Text block
Boom it is summer. Spring is gone. School is over, and beaches are open. It is now officially summertime in the western hemisphere. I guess it must be officially winter in Australia, but that’s their problem. The year 2022 presents itself with a host of situations that are troubling like inflation, and pandemic health issues that linger on but the good news is it is now officially summer in the Hamptons.
Why is called Summer? What is the origin of the actual word? It comes from an old English word “Sumor.” Somehow it became Sumur due to “Proto-German influence.” When you trace the word way back to what historical word experts call the “Proto-Indo-European” era, the word meant “together/one.”
A fun game is to name all the hit songs with the words either Summertime, or Summer. For me I usually pick Johnny River’s “Summer Rain” first. It was a hit when I was going through by boy to teen changes. My folks, being Italians, may have picked Frank Sinatra’s, “Summer Wind.”
My first full summer in the Hamptons was a comedy of events. I actually slept in a small boat that first night and it was hot. So, the first thing the next morning, I jumped into the water right off the boat. It was that shock refreshing reaction of hot to cool we all go through when we jump in. Now I have an East Hampton Non-Resident Beach Pass. Funny thing is when I was an East Hampton resident, I never had a beach pass. I lived 452 steps from the ocean and walked from my front door to the ocean for a swim.
At the beginning of summer, the water is colder than it gets by late August and early September. It takes some bravery to go in those first few times. One time way back in time to the summer of 1972, I jumped into the coldest natural water I ever experienced. Driving from Canada back to the U.S. via a Glacier National Park road that enters in Montana. Along the road was a stream/river and it was midday perhaps around 90 degrees. The “Ford Econoline Van” I was in of course did not have air conditioning. It was ultra-sweaty hot.

Action item
Pick up the essay about summer in the Hamptons after its last sentence and carry it forward.

Extracted records

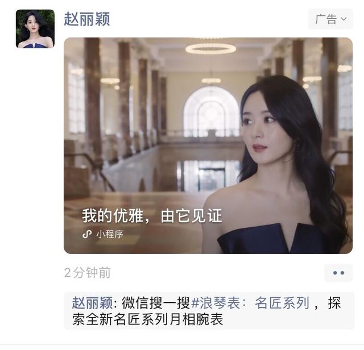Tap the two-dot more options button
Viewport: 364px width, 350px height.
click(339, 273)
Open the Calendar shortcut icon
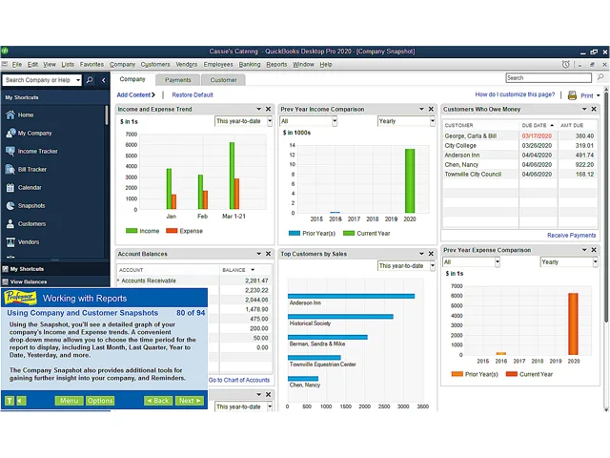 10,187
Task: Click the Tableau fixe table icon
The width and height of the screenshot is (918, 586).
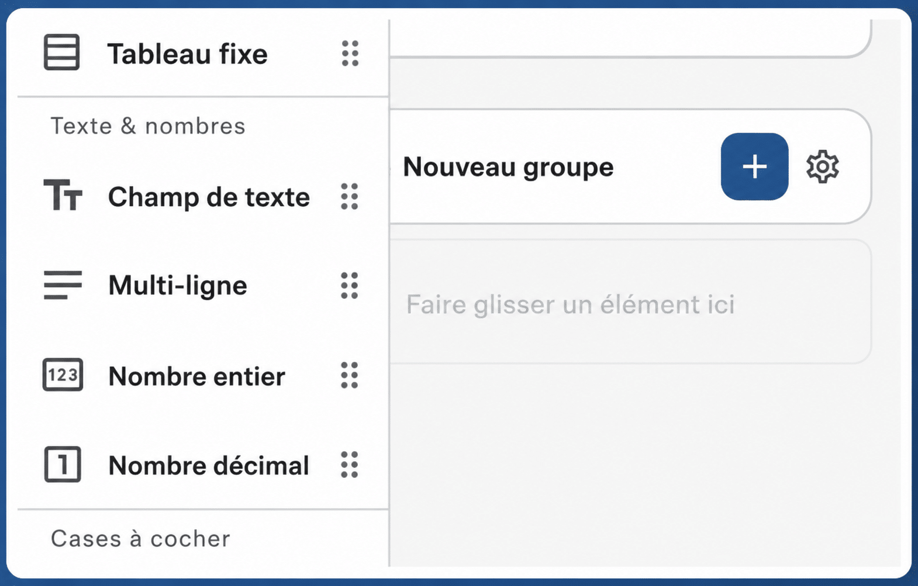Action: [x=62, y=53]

...

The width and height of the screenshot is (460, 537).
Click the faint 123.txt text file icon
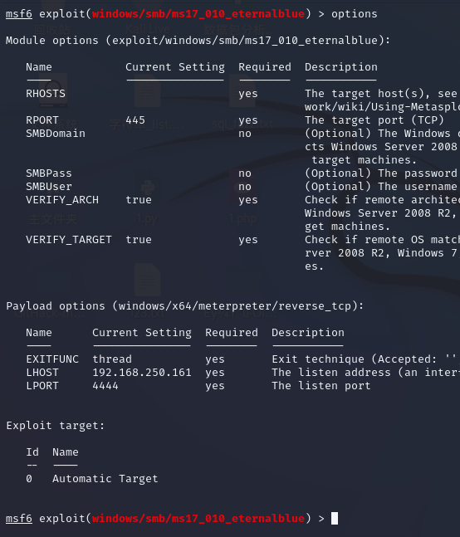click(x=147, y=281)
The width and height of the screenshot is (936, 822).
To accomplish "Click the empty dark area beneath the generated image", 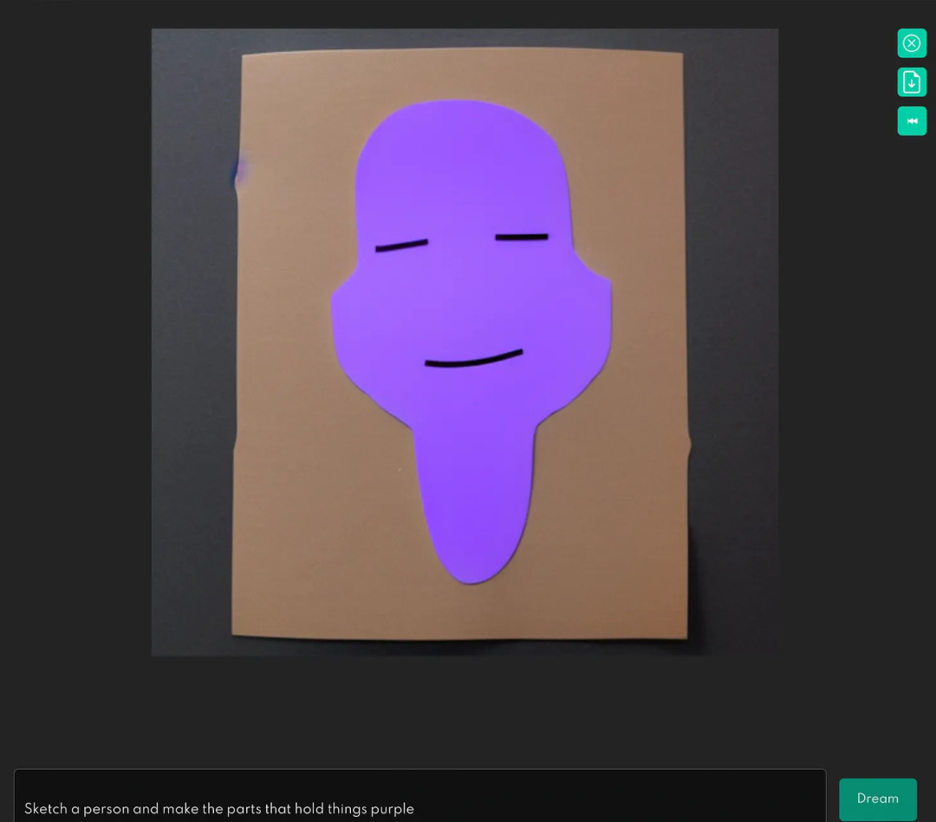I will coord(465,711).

Answer box
My friend whose van it was spotted two young female sunbathers on the other side of the stream/river and stopped, parking alongside the stream. The girls invited us to join them. To do that we had to cross the stream/river. Being 19-year-olds, we dove in to swim across the twenty-thirty feet of separation. We never made it. The glacial waters of the stream/river still actually had remnants of ice flowing in the fast-moving water. We both almost had our hearts stop from cold shock. The girls laughed as we screamed, retreated to the van, and drove off with a lesson learned. That being, “always think before you leap.”
I took a leap when I left my career and NYC life behind to live and sail in the Hamptons for the rest of my life. Although I no longer live in East Hampton Town, I live close enough to get to my sailboat in Gardiner’s Bay still docked in East Hampton a few days every week.
I always enjoy reading Hamptons history. A favorite is a letter composed by a British Commander of the British troops stationed in the Hamptons during the British Occupation of the American Revolution. When the British Army retreated from Boston, many troops were sent to the Hamptons via large British warships that docked in Gardiner’s Bay. This commander wrote home about his first summer in the Hamptons calling it the “most pleasant summer,” he had ever experienced in his life. I can easily believe that.
It is now officially Summertime in the Hamptons. Make it the best ever.